Delivery is associated with a significant loss of maternal blood volume. Routine vaginal and cesarean delivery may result in losses of up to 10% and 30%, respectively, of maternal blood volume. Nevertheless, cardiac output continues to increase in the first hour or two after delivery because of the reduced vena caval compression and the autotransfusion effect from the involuted uterus. Over the subsequent 2 to 6 weeks, cardiac output returns to prelabor values. Heart rate and blood pressure increases are quite variable, depending on multiple factors, including pain levels and type of anesthesia.

Labor and delivery represent periods of heightened risk for women unable to accommodate the increased venous return and cardiac output, including women with mitral stenosis or left ventricular systolic dysfunction.

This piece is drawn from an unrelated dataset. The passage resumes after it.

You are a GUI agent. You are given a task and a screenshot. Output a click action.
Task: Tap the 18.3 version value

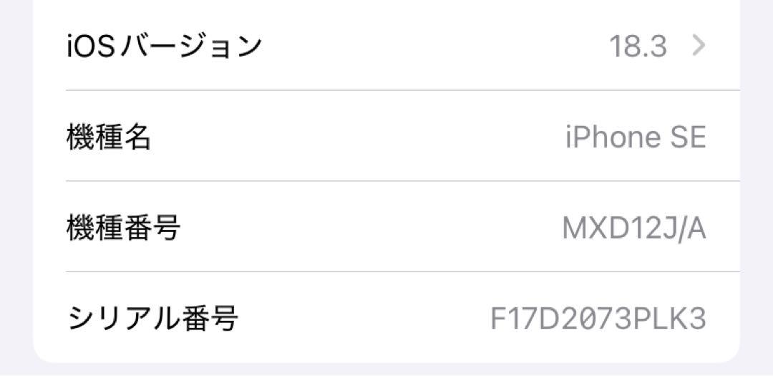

During the peripartum period, all women have an increased risk of aortic dissection or rupture. In the 6 months before delivery and for 3 months postpartum, the risk is increased by a factor of 4. This is of particular concern for women with aortopathies (e.g., Marfan syndrome, Loeys-Dietz syndrome, and the vascular type of Ehlers-Danlos syndrome), who are already at risk for aortic dissection. It is intuitive that the hemodynamic changes of pregnancy, including increased heart rate and stroke volume, would increase stress on the aorta, but many other factors likely contribute as well. The compression of the gravid uterus on the aorta increases outflow resistance. Pregnancy also causes many hormonal changes that affect the walls of the blood vessels, and these may result in a weakening of the blood vessel wall that predisposes it to aortic rupture and dissection. In women with aortopathies, any signs or symptoms suggesting cardiac compromise—shortness of breath, chest pain or pressure, upper back pain, oxygen desaturation, narrowing pulse pressure, or tachycardia and hypotension—warrant a thorough cardiovascular evaluation.